The discussion has been kept entirely to the question of Northern Ireland. I rather hope that in one word the right hon. Gentleman will tell us his hopes for Southern Ireland. From what I hear things are going from bad to worse: I refer specially to Sligo and Roscommon. The Sinn Fein courts which were functioning a short while ago are having less business now, and our own courts are doing nothing. This has nothing to do with Belfast; now the boundary question. Is the Government going to do anything with a view to restoring law and order in Southern Ireland? The state of things there recently is such that had they occurred in any other part of Europe we should have had people asking questions about it every day in this House.
11.0 P.M.
I can only speak by leave of the House, but may I say that I do not think things are so bad as all that in Southern Ireland. I noticed today that a gang of four or five men who had robbed a bank had been brought up in the ordinary way, had been found guilty, and sentenced to penal servitude. I know that in many parts of the country life is normal. The Provisional Government, I am sure, as fast as they can get their armed police trained, will -secure control in one way or another. I had instances brought to my notice by Southern Unionists only to-day of the way in which Dail Eireann have been settling disputes between the agricultural labourers and their landlords. The public meetings which are being held are everywhere giving them very great encouragement, and representatives of the whole strength of the country have assembled round them.

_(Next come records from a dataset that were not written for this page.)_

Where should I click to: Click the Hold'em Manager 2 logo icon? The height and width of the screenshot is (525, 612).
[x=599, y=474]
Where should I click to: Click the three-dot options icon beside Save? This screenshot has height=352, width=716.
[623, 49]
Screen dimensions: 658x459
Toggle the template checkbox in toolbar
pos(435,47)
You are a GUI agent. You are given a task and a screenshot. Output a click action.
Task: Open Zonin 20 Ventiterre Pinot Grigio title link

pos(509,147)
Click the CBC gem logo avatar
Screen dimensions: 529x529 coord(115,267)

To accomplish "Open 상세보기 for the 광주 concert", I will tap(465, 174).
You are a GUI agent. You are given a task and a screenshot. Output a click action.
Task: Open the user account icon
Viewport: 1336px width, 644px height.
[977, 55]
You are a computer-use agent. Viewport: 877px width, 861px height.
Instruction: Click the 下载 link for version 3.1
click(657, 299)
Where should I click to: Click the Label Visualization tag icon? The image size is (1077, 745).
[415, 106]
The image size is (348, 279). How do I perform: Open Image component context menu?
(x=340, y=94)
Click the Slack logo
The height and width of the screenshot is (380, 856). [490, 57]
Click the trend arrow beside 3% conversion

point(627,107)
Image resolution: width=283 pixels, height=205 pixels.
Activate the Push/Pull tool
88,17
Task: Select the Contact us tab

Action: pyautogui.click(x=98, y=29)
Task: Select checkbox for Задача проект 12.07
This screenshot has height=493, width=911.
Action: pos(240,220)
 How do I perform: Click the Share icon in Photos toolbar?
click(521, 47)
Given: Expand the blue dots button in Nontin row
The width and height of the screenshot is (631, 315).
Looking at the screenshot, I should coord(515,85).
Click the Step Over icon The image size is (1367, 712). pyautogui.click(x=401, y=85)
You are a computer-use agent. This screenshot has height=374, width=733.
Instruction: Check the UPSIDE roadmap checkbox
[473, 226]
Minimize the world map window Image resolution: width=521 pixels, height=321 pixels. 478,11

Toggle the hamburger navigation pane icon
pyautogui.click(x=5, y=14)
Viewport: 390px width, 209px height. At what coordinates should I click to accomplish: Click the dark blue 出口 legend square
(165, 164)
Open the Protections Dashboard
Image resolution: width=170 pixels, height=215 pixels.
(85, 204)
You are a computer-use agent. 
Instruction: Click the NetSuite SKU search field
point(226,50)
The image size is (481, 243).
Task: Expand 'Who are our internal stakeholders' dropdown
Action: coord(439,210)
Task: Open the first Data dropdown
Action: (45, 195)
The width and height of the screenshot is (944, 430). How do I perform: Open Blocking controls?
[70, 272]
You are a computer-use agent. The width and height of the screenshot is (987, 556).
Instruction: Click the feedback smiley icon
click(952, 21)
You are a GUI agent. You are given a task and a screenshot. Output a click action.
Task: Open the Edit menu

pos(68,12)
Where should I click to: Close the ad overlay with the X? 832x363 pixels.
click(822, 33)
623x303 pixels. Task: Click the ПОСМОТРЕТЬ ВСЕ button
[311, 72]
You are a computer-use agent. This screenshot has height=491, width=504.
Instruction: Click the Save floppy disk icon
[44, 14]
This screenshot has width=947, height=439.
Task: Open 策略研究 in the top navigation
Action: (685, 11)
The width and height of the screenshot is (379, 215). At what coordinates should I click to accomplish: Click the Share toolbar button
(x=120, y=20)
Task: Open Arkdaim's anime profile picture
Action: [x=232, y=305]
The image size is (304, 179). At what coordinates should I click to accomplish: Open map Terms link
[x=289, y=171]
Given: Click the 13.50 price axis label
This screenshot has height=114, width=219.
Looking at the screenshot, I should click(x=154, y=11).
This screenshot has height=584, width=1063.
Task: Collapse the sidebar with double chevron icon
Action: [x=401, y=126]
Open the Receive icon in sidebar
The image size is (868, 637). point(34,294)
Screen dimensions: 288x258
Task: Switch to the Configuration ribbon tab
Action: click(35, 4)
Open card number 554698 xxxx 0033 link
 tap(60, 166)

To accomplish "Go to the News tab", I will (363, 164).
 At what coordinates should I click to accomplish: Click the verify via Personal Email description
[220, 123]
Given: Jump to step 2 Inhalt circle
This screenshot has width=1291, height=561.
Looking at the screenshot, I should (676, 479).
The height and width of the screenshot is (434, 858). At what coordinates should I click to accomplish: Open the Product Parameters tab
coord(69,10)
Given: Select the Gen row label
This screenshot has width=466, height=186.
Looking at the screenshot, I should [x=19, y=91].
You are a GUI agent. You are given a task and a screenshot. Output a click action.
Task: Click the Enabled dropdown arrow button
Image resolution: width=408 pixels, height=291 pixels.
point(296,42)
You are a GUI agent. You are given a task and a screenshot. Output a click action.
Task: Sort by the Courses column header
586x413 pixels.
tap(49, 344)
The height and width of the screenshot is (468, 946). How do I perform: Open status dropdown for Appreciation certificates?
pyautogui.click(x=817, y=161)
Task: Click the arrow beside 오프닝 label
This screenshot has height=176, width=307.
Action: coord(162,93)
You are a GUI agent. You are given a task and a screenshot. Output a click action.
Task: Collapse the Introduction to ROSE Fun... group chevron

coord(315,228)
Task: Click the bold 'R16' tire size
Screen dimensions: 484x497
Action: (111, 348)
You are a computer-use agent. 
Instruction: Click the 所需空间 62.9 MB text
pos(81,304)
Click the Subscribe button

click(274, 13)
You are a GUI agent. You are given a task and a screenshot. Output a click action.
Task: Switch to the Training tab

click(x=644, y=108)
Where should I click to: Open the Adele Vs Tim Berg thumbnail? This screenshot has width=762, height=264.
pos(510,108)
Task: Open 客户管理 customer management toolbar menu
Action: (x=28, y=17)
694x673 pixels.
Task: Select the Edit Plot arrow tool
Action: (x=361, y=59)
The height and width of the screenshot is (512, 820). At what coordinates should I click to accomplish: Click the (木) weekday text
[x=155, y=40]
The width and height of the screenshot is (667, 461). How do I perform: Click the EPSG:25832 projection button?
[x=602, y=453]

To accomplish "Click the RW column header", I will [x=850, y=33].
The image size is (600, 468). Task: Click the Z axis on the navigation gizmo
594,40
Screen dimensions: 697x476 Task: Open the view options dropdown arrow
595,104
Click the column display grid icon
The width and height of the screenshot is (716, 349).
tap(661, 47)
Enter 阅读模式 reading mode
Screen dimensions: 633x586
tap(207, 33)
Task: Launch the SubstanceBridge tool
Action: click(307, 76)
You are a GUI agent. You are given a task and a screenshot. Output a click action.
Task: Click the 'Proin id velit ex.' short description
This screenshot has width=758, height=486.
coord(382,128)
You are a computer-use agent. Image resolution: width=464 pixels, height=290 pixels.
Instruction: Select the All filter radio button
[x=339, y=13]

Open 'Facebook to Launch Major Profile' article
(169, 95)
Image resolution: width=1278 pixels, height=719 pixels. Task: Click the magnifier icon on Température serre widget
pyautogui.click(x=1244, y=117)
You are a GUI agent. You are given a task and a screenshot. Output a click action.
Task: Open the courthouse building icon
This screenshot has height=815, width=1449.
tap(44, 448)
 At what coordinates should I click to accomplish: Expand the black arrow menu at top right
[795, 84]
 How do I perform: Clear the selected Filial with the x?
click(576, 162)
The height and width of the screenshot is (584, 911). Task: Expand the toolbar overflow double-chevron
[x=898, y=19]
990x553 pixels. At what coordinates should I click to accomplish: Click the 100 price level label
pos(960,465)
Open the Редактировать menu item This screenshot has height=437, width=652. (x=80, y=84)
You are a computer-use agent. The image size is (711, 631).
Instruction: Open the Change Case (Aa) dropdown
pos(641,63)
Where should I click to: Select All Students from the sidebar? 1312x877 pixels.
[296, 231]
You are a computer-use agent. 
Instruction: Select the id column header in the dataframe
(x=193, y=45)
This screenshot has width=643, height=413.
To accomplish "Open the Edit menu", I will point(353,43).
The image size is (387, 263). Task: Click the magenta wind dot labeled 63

Mr. de Valera's action is a sign that he no longer expects to have behind him the majority of the Irish people. We can only carry out the experiment on which we have embarked with courage and consistency, and I am by no means disappointed with the situation up to the present time. When we consider the extraordinary conditions under which the country has been handed over from one Government to another, all the police and soldiers withdrawn, that in the interval there should be so few really terrible cases of outrages and lawlessness is, to my mind, not at all unsatisfactory. I hope the House will now allow me to have the Second Reading of this Bill.Question, "That the Bill be now read a Second time," put, and agreed to.
Bill read a Second time, and committed to a Committee of the Whole House for To-morrow.
Publications And Debates Reports Select Committee
Ordered, "That Sir Thomas Poison be discharged from the Committee, and that Sir Cecil Beck be added to the Committee."—[ Lieut.-Colonel Gibbs.]
The remaining Orders were read, and postponed.
Adjournment
Resolved, "That this House do now adjourn."—[ Colonel Leslie Wilson.]
Adjourned accordingly at Five Minutes after Eleven o'clock.